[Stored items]
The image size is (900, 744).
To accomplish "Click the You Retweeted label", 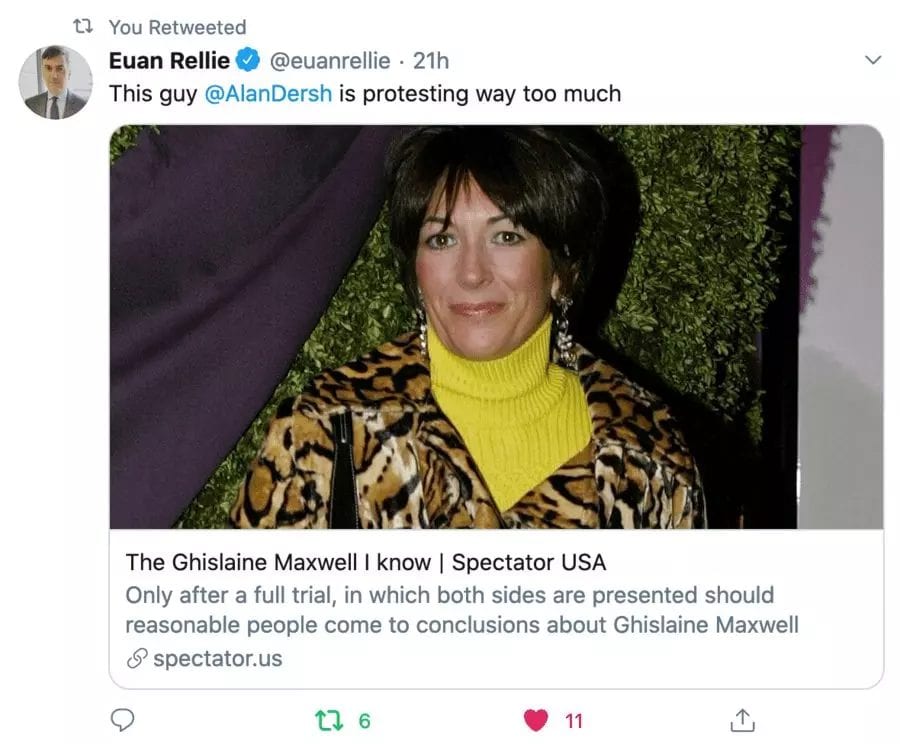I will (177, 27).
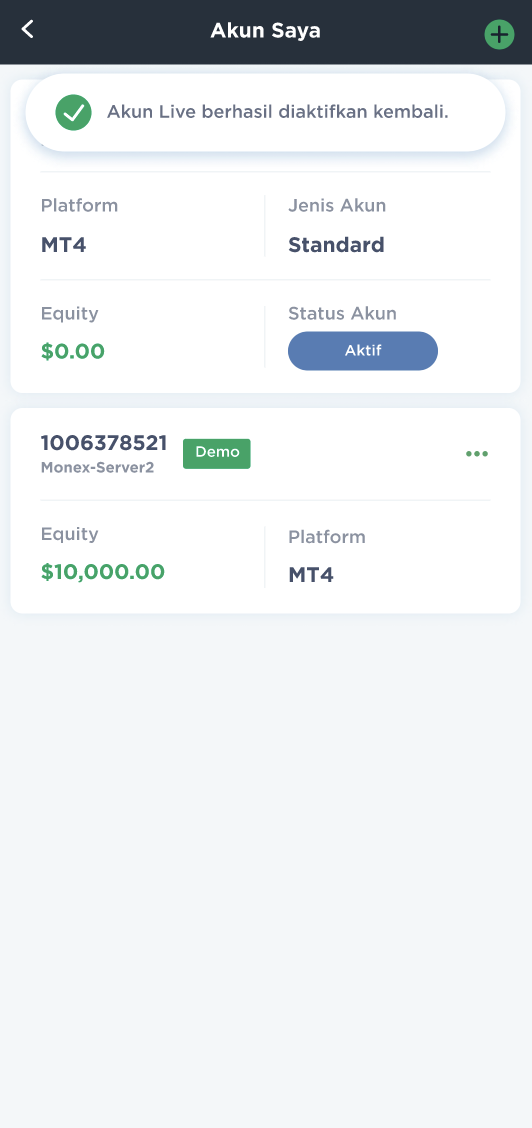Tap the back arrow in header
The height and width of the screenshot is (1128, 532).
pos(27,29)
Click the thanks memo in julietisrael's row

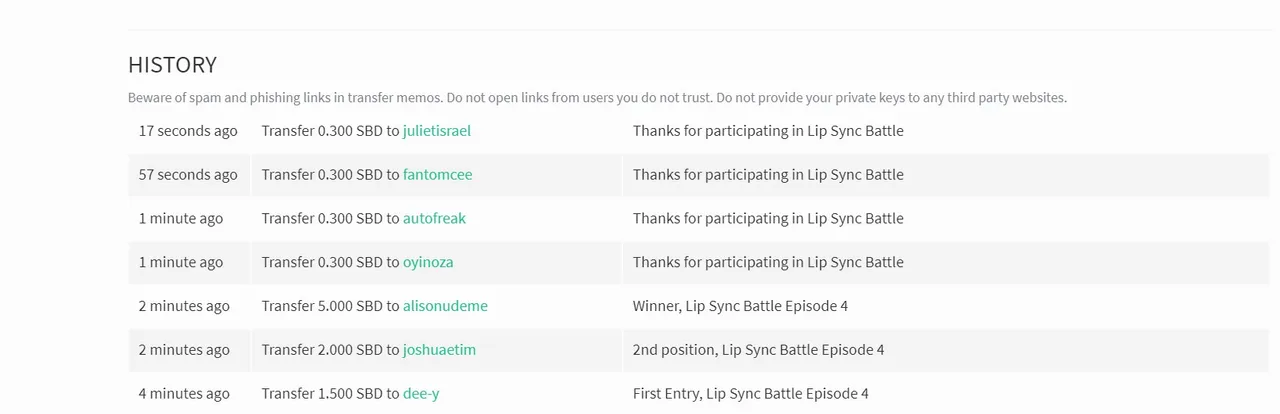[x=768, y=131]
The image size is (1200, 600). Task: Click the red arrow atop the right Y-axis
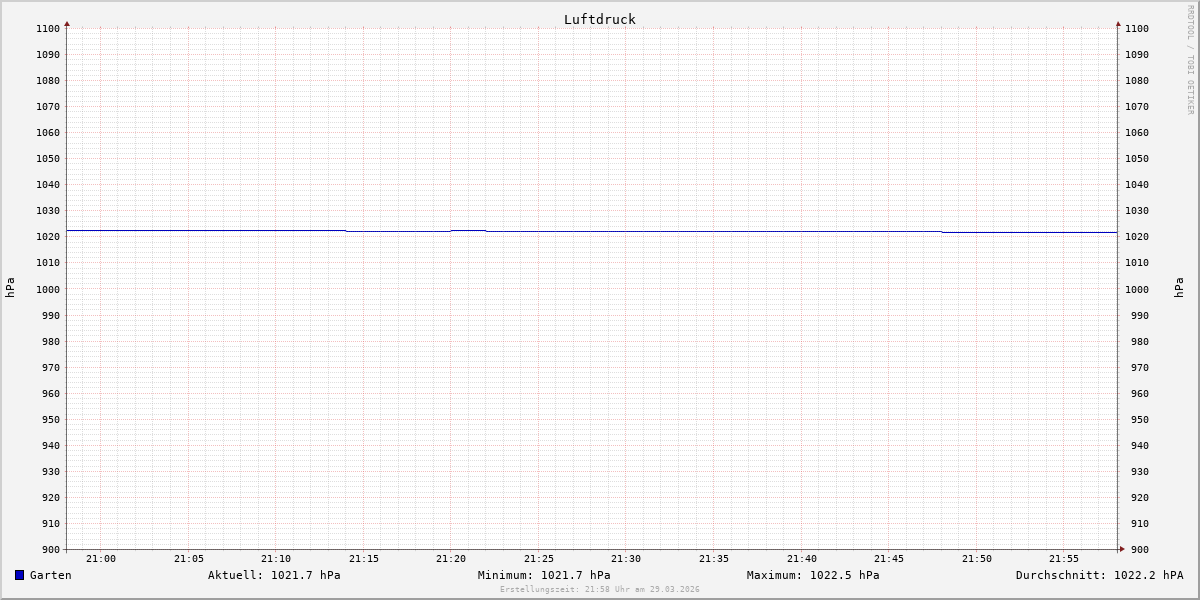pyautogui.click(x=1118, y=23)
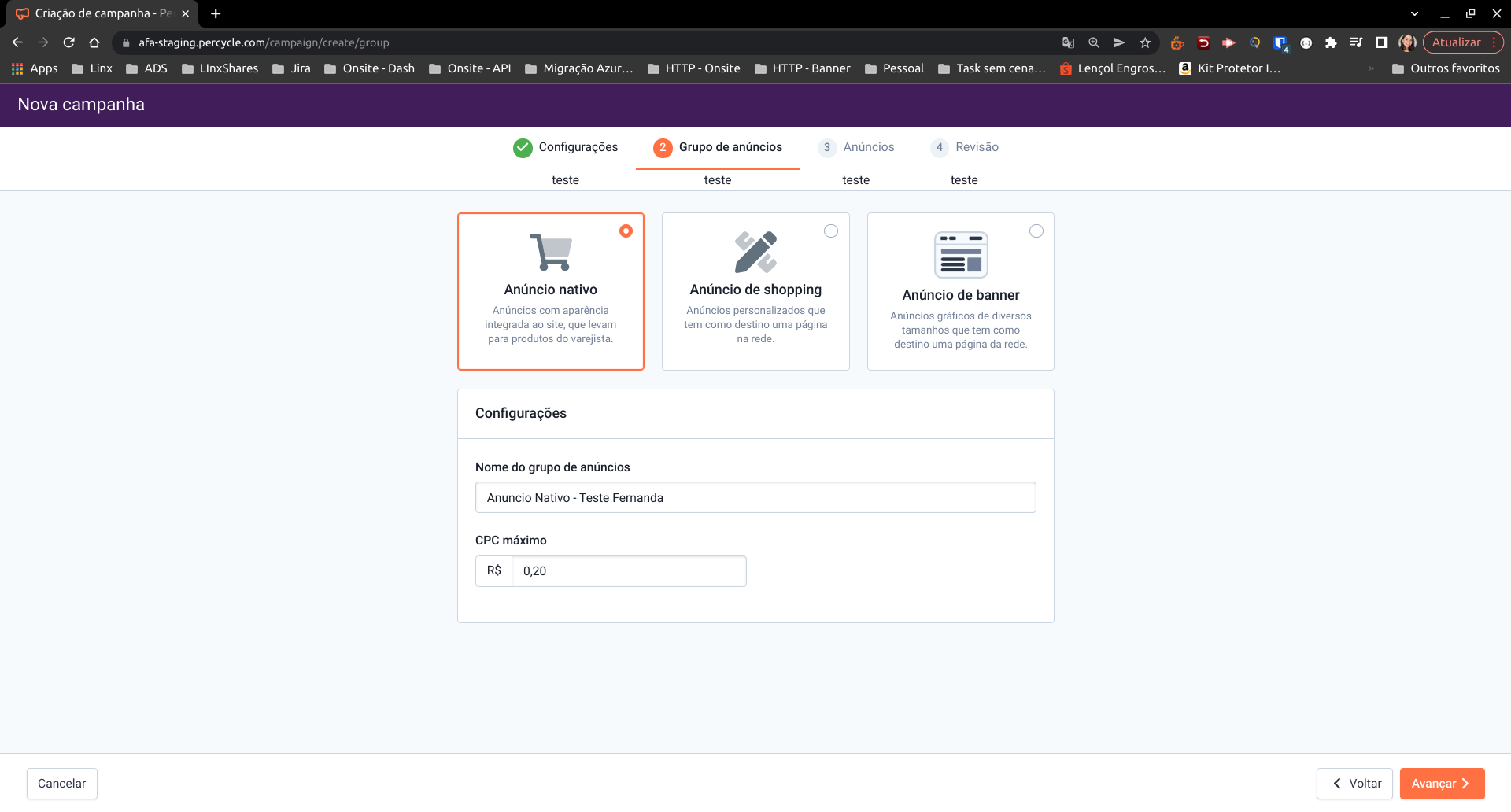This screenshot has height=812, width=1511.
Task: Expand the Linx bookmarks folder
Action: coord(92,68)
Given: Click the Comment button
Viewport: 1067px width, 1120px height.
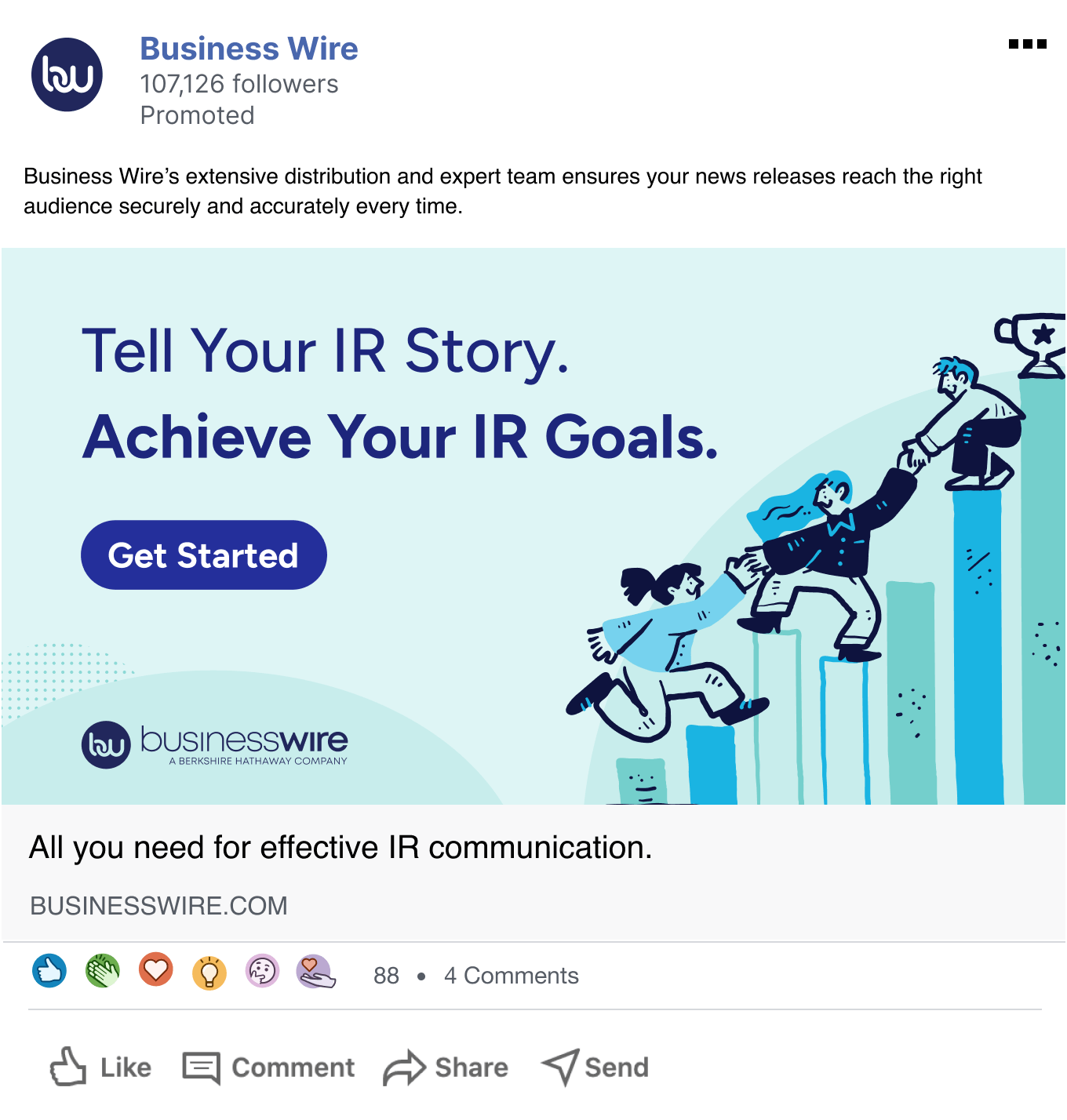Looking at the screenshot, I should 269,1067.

→ **Problem details**:
Pictures must be left out of the answer, which should be exactly the lines from the one holding "Given: Click the Comment button" through the last line of the entries above, both included; please add nothing.

→ **Solution**:
Given: Click the Comment button
Viewport: 1067px width, 1120px height.
Looking at the screenshot, I should 269,1067.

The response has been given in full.